İnsan Odaklı Danışmanlık Süreçleri
Trio felsefesiyle yürüttüğümüz projeler, üç temel ilkeye dayanır:
1. Kurucuların veya haleflerinin vizyonu ve girişimciliği.
2. Profesyonellerin uzmanlık ve liderlik becerileri.
3.İnsan kaynakları birimlerinin iş ortaklığı bakış açısı.
Bu üçlü yaklaşım, şirketlerin kendi kültürlerini, organizasyon yapılarını ve çalışan deneyimlerini daha etkili bir şekilde şekillendirmelerine olanak tanır. Her şirketin kendine özgü bir kültürü ve yapısı vardır. Ancak değişmeyen tek şey, insana dair ihtiyaç ve beklentilerdir. Çalışanların değer gördüğü ve güven duyduğu bir iş ortamı yaratmak, sadece çalışan memnuniyetini değil, aynı zamanda organizasyonel verimliliği de artırır.
Rakamlarla Biz
Trio İnsan Kaynakları Danışmanlık olarak, son 10 yılda 100’e yakın projeyi başarıyla hayata geçirdik. Bu projeler, kültür dönüşümünden organizasyonel yeniden yapılanmaya, insan kaynakları süreçlerinin oluşturulmasından liderlik gelişim programlarına kadar geniş bir yelpazeyi kapsıyor. Danışmanlık süreçlerimizde kullandığımız araçlar arasında Adler, Gestalt ve 6Seconds ekollerine dayanan koçluk yöntemleri yer alıyor. Ayrıca, ekip ve birey gelişimi için özgün programlar tasarlıyoruz. 10.000+ saatlik eğitim ve 400+ saatlik koçluk deneyimimizle organizasyonların sürdürülebilir başarısına katkı sağlıyoruz.
Çalışan Bağlılığı ve Güvenin Önemi
Gallup’un yıllık “Çalışan Bağlılığı” raporu, dünya genelinde çalışanların yalnızca %30’unun işyerlerinde değerli hissettiğini ortaya koyuyor. Deloitte’un “Global Human Capital Trends” raporuna göre ise, yüksek güven ortamına sahip şirketlerde çalışanların %60’ı işlerine daha bağlı hissediyor. Bu veriler, iş dünyasında en önemli faktörlerden birinin çalışan güveni olduğunu bir kez daha doğruluyor.

▸ **Görevin Amacı**
İnsan odaklı danışmanlık metninde "Bu üçlü yaklaşım, şirketlerin" sözcüklerini içeren yerle başlayıp "verimliliği de artırır." ile biten bölümü hiç değiştirmeden geri döndür. Bu kayıtlar başka bir kaynaktan alınmıştır.

▸ **Saklanan kayıtlar**
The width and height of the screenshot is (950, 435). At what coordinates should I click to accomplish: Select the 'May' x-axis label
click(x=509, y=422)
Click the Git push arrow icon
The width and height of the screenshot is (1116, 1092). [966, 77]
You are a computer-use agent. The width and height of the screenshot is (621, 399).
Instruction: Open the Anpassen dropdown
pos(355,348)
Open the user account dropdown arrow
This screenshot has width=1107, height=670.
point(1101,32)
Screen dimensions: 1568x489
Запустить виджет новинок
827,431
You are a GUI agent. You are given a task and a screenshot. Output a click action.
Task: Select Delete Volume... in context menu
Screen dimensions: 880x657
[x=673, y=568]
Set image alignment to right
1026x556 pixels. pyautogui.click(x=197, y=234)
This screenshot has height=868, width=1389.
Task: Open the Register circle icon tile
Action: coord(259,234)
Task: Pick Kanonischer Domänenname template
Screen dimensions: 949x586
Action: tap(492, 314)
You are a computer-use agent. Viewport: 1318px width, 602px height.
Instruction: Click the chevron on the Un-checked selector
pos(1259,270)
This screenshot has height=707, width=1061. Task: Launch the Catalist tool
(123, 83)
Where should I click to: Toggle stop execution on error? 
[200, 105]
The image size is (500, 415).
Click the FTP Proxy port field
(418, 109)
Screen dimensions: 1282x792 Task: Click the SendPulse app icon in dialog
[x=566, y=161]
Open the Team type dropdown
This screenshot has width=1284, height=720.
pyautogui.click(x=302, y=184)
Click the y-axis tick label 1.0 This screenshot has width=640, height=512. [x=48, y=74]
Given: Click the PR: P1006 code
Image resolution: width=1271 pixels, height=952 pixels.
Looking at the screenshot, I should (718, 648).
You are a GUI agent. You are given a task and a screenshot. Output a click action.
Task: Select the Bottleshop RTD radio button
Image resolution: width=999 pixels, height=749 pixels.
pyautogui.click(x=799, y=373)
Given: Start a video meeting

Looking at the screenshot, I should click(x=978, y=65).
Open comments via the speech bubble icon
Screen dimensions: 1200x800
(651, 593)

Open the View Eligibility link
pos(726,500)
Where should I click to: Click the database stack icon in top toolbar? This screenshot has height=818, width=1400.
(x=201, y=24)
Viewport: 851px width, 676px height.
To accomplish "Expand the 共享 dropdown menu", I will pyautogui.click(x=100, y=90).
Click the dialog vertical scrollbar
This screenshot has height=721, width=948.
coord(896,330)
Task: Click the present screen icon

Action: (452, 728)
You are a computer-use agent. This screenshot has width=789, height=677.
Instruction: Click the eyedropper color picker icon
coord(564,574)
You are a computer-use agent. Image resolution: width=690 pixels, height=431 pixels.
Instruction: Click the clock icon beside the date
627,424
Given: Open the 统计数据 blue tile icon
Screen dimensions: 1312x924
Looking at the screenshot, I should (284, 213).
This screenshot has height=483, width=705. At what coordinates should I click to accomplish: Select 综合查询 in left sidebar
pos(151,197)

▸ **Alıştırma Çıktısı**
Bu üçlü yaklaşım, şirketlerin kendi kültürlerini, organizasyon yapılarını ve çalışan deneyimlerini daha etkili bir şekilde şekillendirmelerine olanak tanır. Her şirketin kendine özgü bir kültürü ve yapısı vardır. Ancak değişmeyen tek şey, insana dair ihtiyaç ve beklentilerdir. Çalışanların değer gördüğü ve güven duyduğu bir iş ortamı yaratmak, sadece çalışan memnuniyetini değil, aynı zamanda organizasyonel verimliliği de artırır.